● **Vorliegender Text**
------

Ort: Botanique, Brüssel
Vorband: LYLO
Cassandra Jenkins ist eine amerikanische Singersongwriterin aus New York. In meinen Vorbereitungen auf das Crossing Border Festival 2021 stolperte ich über ihren Song „Hard drive“. Wow, der klang großartig. Da das Den Haager Musik- und Buchfestival in seinem, bzw. in meinem Freitagsabendkalender noch eine Lücke hatte, beschloss ich, die Zeit mit einem Konzert zu stopfen. Neben Cassandra Jenkins war noch ein anderes Konzert im Spiel, doch nachdem ich „Hard drive“ gehört habe, nicht mehr. Der zweite Song der Amerikanerin, den ich hörte, bestätigte meinen ersten Eindruck: „Ambiguous Norway“ war und ist auch ein Smash-Hit. Als Cassandra Jenkins in Den Haag, das Konzert fand übrigens wunderschön in einer Kirche statt, auch noch eine Saxophonisten mit dabeihatte, war es um mich geschehen. Jetzt hatte ich mich endgültig in die Songs verliebt.

------

[Koordinatendaten der Einträge]
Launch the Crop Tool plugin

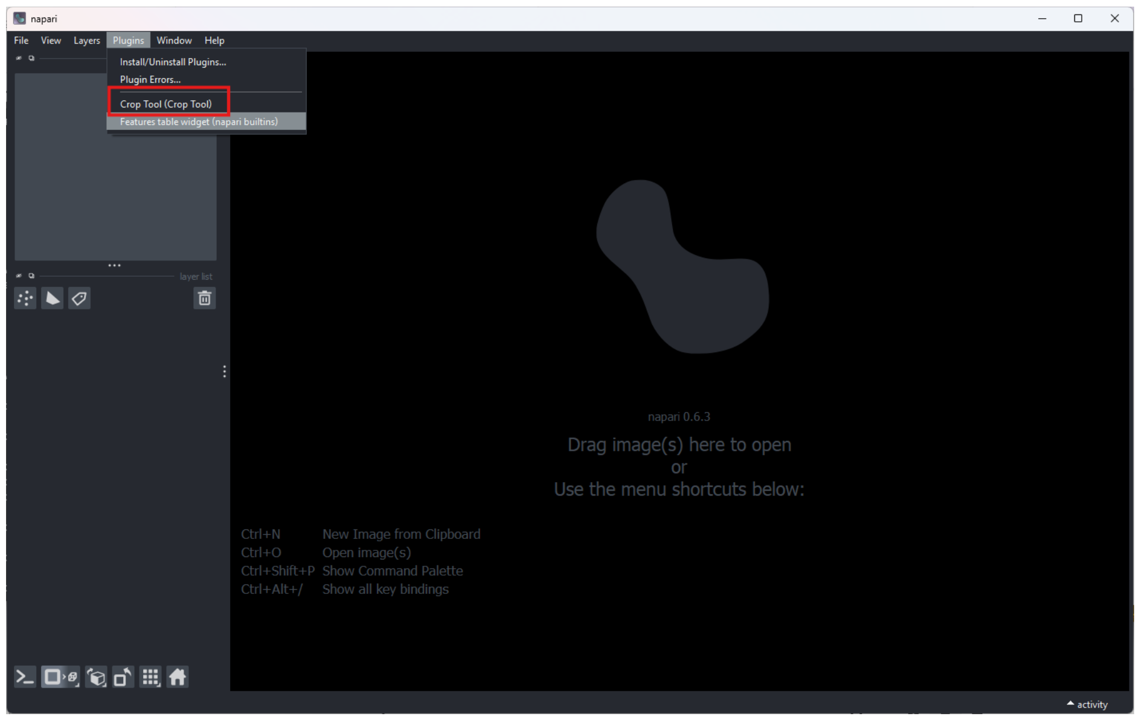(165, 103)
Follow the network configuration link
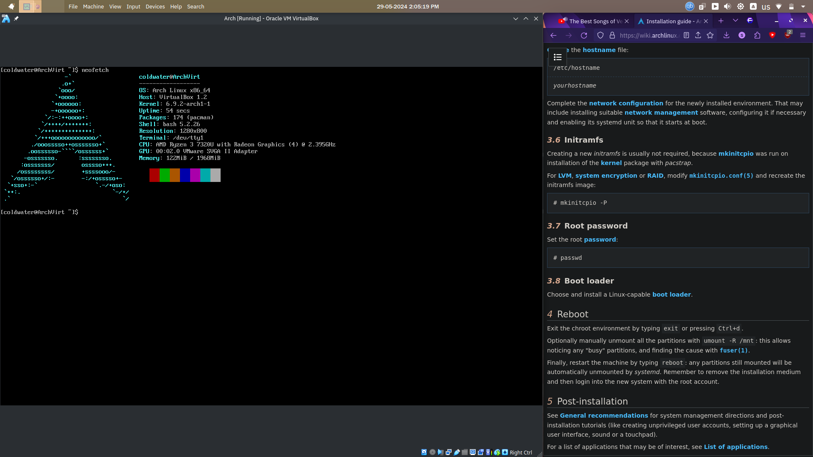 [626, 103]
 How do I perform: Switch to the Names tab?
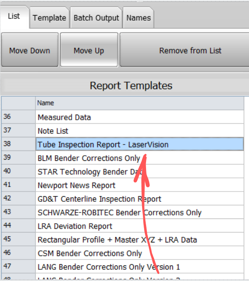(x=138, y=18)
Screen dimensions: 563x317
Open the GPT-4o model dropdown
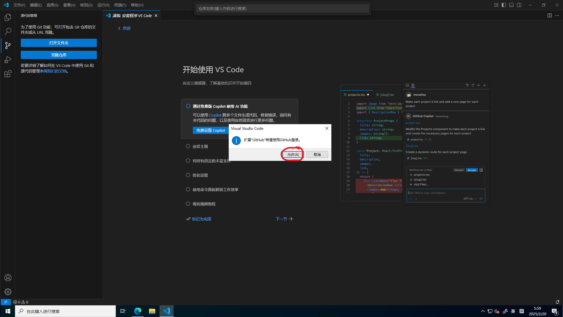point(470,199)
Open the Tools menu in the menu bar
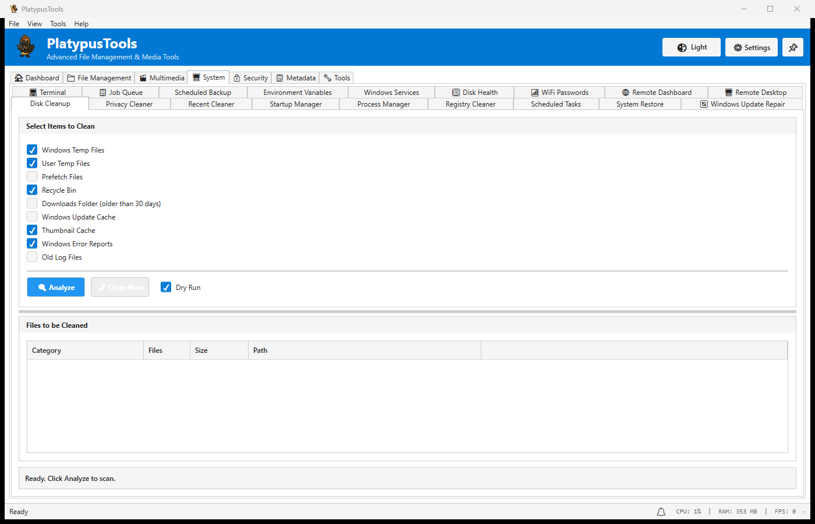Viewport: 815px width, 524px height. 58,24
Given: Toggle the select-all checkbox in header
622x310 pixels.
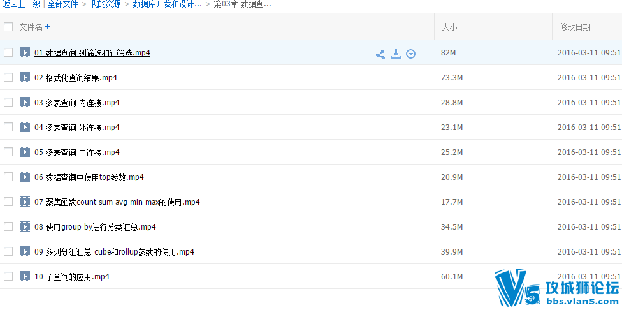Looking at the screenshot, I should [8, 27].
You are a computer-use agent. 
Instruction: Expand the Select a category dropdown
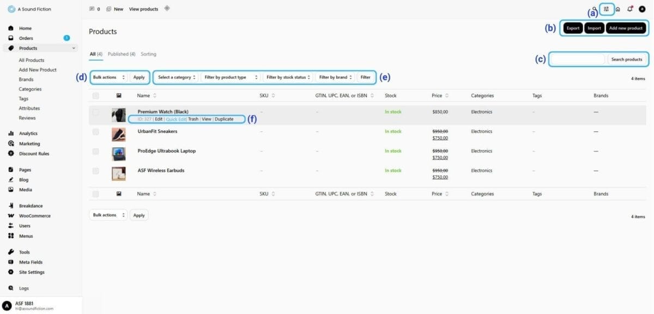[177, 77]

------

● **Folgendes bearbeiten**
A. Aktualisiere im Konzertbericht den Abschnitt von „Ort: Botanique, Brüssel“ bis einschließlich „die Songs verliebt.“ und setze dabei „Kapelle“ an die Stelle von „Kirche“.
B. Nenne bitte alle Städte, die im Konzertbericht vorkommen.
C. Beantworte anhand des Konzertberichts diese Fragen:
(i) Wie heißt die Vorband?
(ii) Welcher Song von Cassandra Jenkins wird als erster erwähnt?
(iii) In was für einem Gebäude fand das Konzert in Den Haag statt?

● **Ergebnisse der Übung**
A.
Ort: Botanique, Brüssel
Vorband: LYLO
Cassandra Jenkins ist eine amerikanische Singersongwriterin aus New York. In meinen Vorbereitungen auf das Crossing Border Festival 2021 stolperte ich über ihren Song „Hard drive“. Wow, der klang großartig. Da das Den Haager Musik- und Buchfestival in seinem, bzw. in meinem Freitagsabendkalender noch eine Lücke hatte, beschloss ich, die Zeit mit einem Konzert zu stopfen. Neben Cassandra Jenkins war noch ein anderes Konzert im Spiel, doch nachdem ich „Hard drive“ gehört habe, nicht mehr. Der zweite Song der Amerikanerin, den ich hörte, bestätigte meinen ersten Eindruck: „Ambiguous Norway“ war und ist auch ein Smash-Hit. Als Cassandra Jenkins in Den Haag, das Konzert fand übrigens wunderschön in einer Kapelle statt, auch noch eine Saxophonisten mit dabeihatte, war es um mich geschehen. Jetzt hatte ich mich endgültig in die Songs verliebt.

B. Brüssel, New York, Den Haag

C.
(i) LYLO
(ii) „Hard drive“
(iii) In einer Kirche